==== TEXTE FOURNI

Interprétation erronée du risque et conclusion viciée quant à la protection de l’État

 

[42]           Les demandeurs prétendent également qu’il est important de bien évaluer les risques dont l’existence est alléguée dans une demande donnée avant de procéder à l’analyse de la protection de l’État, sans quoi le décideur pourrait bien court‑circuiter l’examen complet de la demande. Voir : Lopez c. Canada (Ministre de la Citoyenneté et de l’Immigration), [2007] A.C.F no 1733, au paragraphe 21 et Medina c. Canada (Ministre de la Citoyenneté et de l’Immigration), 2008 CF 728, aux paragraphes 15 et 16.

 

[43]           Les demandeurs font remarquer que l’analyse relative à la protection de l’État ne peut consister en de simples énoncés ayant trait à des mécanismes législatifs et procéduraux dans un certain pays, mais doit en fait avoir un certain rapport avec les risques soulevés dans la demande. Voir : Garcia c. Canada (Ministre de la Citoyenneté et de l’Immigration), 2007 CF 79, et Villalva c. Canada (Ministre de la Citoyenneté et de l’Immigration), 2008 CF 314.

========
==== DONNÉES

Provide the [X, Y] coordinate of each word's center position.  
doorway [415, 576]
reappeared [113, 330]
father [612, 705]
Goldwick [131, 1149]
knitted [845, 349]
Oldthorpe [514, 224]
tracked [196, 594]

========

TÂCHES À RÉALISER:
a: D'après l'extrait sur la protection de l'État, que risque le décideur s'il n'évalue pas bien les risques allégués avant d'analyser la protection de l'État ?
b: Reproduisez fidèlement le passage de l'extrait sur la protection de l'État qui débute aux mots « [42]           Les demandeurs » et s'achève après les mots « aux paragraphes 15 et 16. ».

RÉPONSES PAR TÂCHE:
a: Il pourrait court‑circuiter l'examen complet de la demande.

b:
[42]           Les demandeurs prétendent également qu’il est important de bien évaluer les risques dont l’existence est alléguée dans une demande donnée avant de procéder à l’analyse de la protection de l’État, sans quoi le décideur pourrait bien court‑circuiter l’examen complet de la demande. Voir : Lopez c. Canada (Ministre de la Citoyenneté et de l’Immigration), [2007] A.C.F no 1733, au paragraphe 21 et Medina c. Canada (Ministre de la Citoyenneté et de l’Immigration), 2008 CF 728, aux paragraphes 15 et 16.